Rossy Ballesteros, an advanced masonry student at Columbus Career and College Academy, won $1,000 in prizes this week for her entry in the Build Your Future contest sponsored by the National Center for Construction Education and Research.

 
 
Nancy Ballesteros, left, was learning basic skills in her masonry class this spring as her sister Rossy, right, completed a fi nal Advanced Studies project. Rossy could have graduated in June but decided to stay in school long enough to get her asso…

Nancy Ballesteros, left, was learning basic skills in her masonry class this spring as her sister Rossy, right, completed a fi nal Advanced Studies project. Rossy could have graduated in June but decided to stay in school long enough to get her associate degree.

 

Ballesteros is attending CCCA for a fifth year to earn her associate degree after completing Advanced Studies under the guidance of instructor Fred Mason during the spring.

She previously won prizes in SkillsUSA competition and at the H.A. Hardy Memorial High School Masonry Contest. Ballesteros’ senior masonry project, which she completed in the spring, was a custom-designed mailbox pillar incorporating several specialized bricklaying techniques.

Mason remarked that Ballesteros got frustrated with simple assignments he gave her but was enthusiastic about the more complicated jobs. Ballesteros and Mason created a video about the mailbox project and posted it last month at the NCCER’s “I Built This!” website, along with projects by a dozen other high school and post-secondary students.

Each finalist had the opportunity to explain what he or she had constructed and how. Of the other finalists in the contest, seven had completed, or assisted on, carpentry projects ranging from a doghouse to a house.

Three projects were in the heating/air conditioning/ventilation (HVAC) field, and two were metalworking jobs. Ballesteros was the only contestant exhibiting a masonry project and also the only female. Competition was stiff.

Professional judges awarded first-place honors for individual and group competitions for both secondary and post-secondary students. NCCER judges gave the first-place secondary level awards, both individual and group, to students at Carroll County Career and Technical Center in Maryland.

The individual winner had devised a lifting and log-splitting mechanism to meet the needs of a local business.

]The group award went to two students at the same school who designed and built a set of steel and wood steps for disabled children to use in physical therapy sessions. Post-secondary awards went to apprentices already employed in construction trades.
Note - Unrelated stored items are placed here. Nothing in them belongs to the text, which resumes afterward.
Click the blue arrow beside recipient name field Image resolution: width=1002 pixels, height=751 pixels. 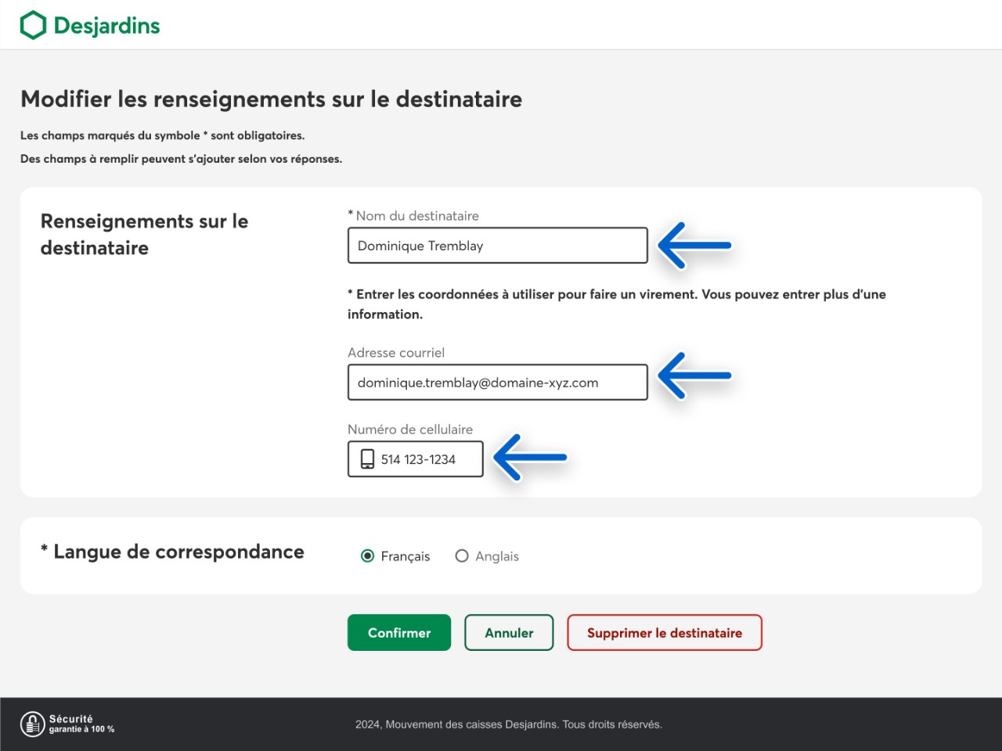click(694, 246)
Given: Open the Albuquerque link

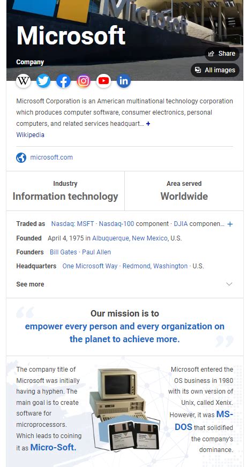Looking at the screenshot, I should click(110, 238).
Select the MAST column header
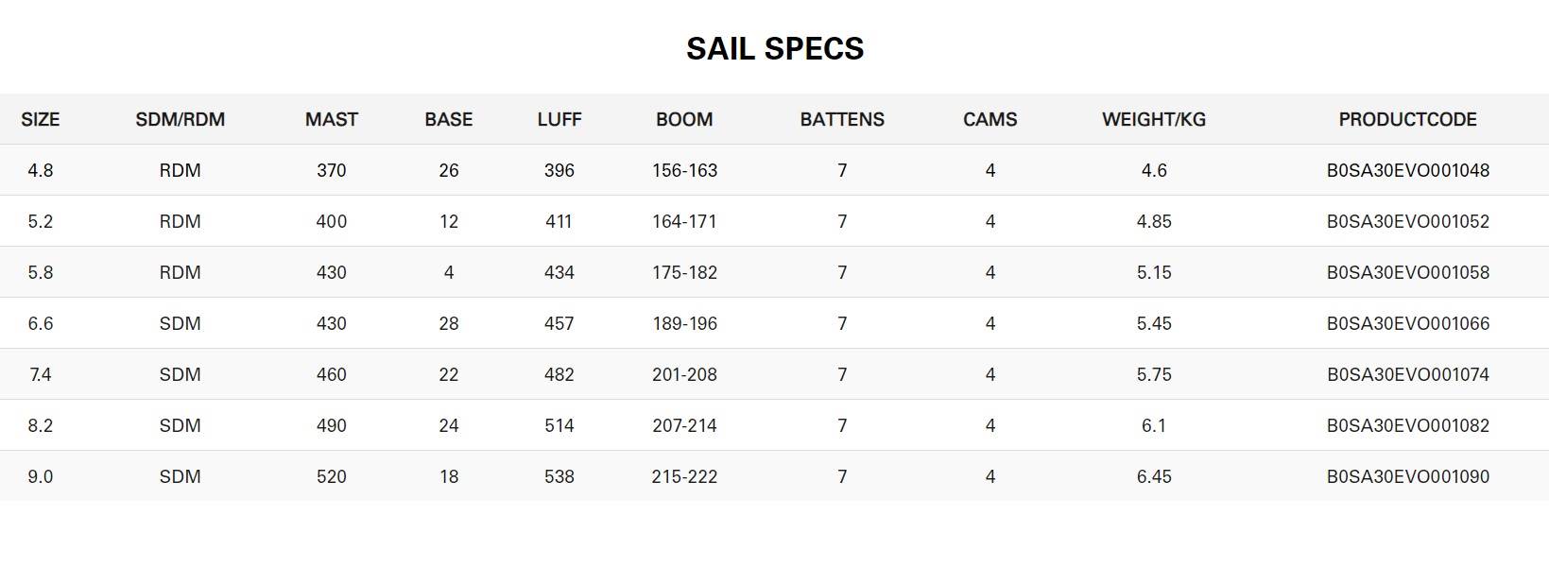Screen dimensions: 1549x568 [x=331, y=120]
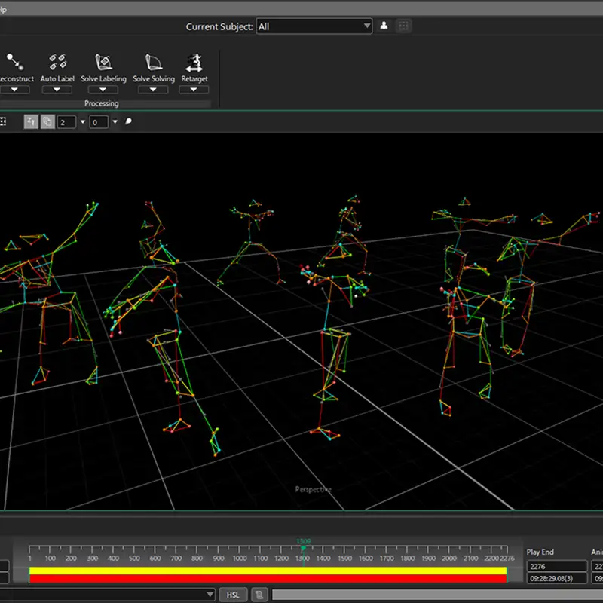Expand the Auto Label options arrow
This screenshot has width=603, height=603.
(x=57, y=90)
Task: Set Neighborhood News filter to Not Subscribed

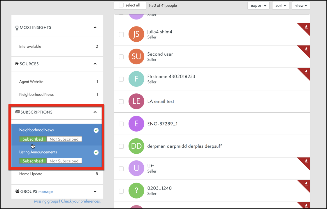Action: coord(64,139)
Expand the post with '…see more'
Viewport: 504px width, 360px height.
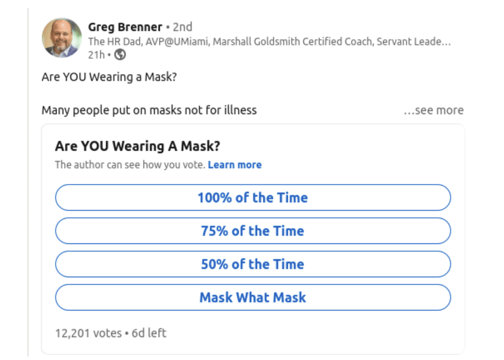[x=434, y=110]
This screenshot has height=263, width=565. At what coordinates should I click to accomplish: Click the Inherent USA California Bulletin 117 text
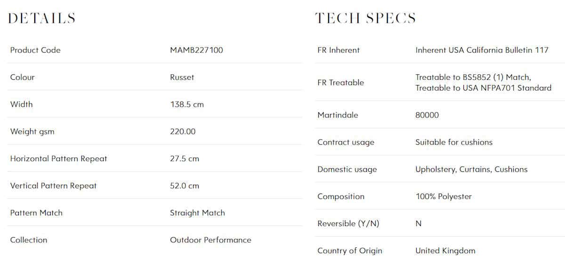coord(482,50)

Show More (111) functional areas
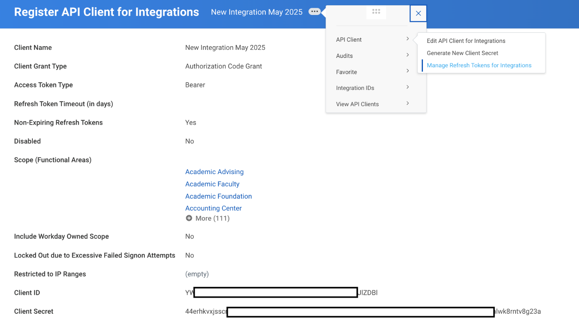point(212,218)
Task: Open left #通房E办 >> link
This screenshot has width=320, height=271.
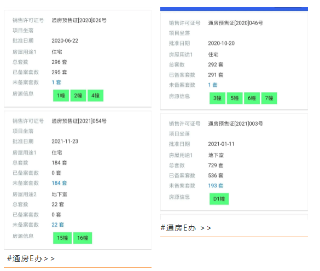Action: [31, 258]
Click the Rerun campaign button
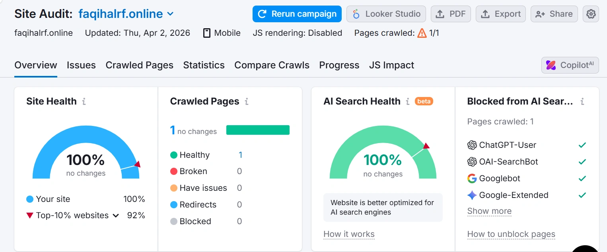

The individual winner’s video explained his role in retrofitting a Washington, D.C. building’s heating and air conditioning systems to achieve “net zero status,” in which the building would produce the same amount of energy it uses in a year.

The group post-secondary award went to a team of young workers assisting on construction of a college dormitory in Virginia. In addition to the judges’ awards, a People’s Choice category was up for grabs, and that is where Ballesteros swept the field.

Visitors to the website cast a total of 4,916 votes over 17 days, out of which Ballesteros received 2,487 votes, or slightly more than all 12 of her competitors combined, making her the clear winner in the People’s Choice category.

In her video at nccer.org, Ballesteros describes the stages of her project and says that she enjoys masonry but probably will not make a career of it.

The online video contest “gives aspiring craft professionals and their instructors an opportunity to showcase outstanding construction projects,” according to the sponsoring group.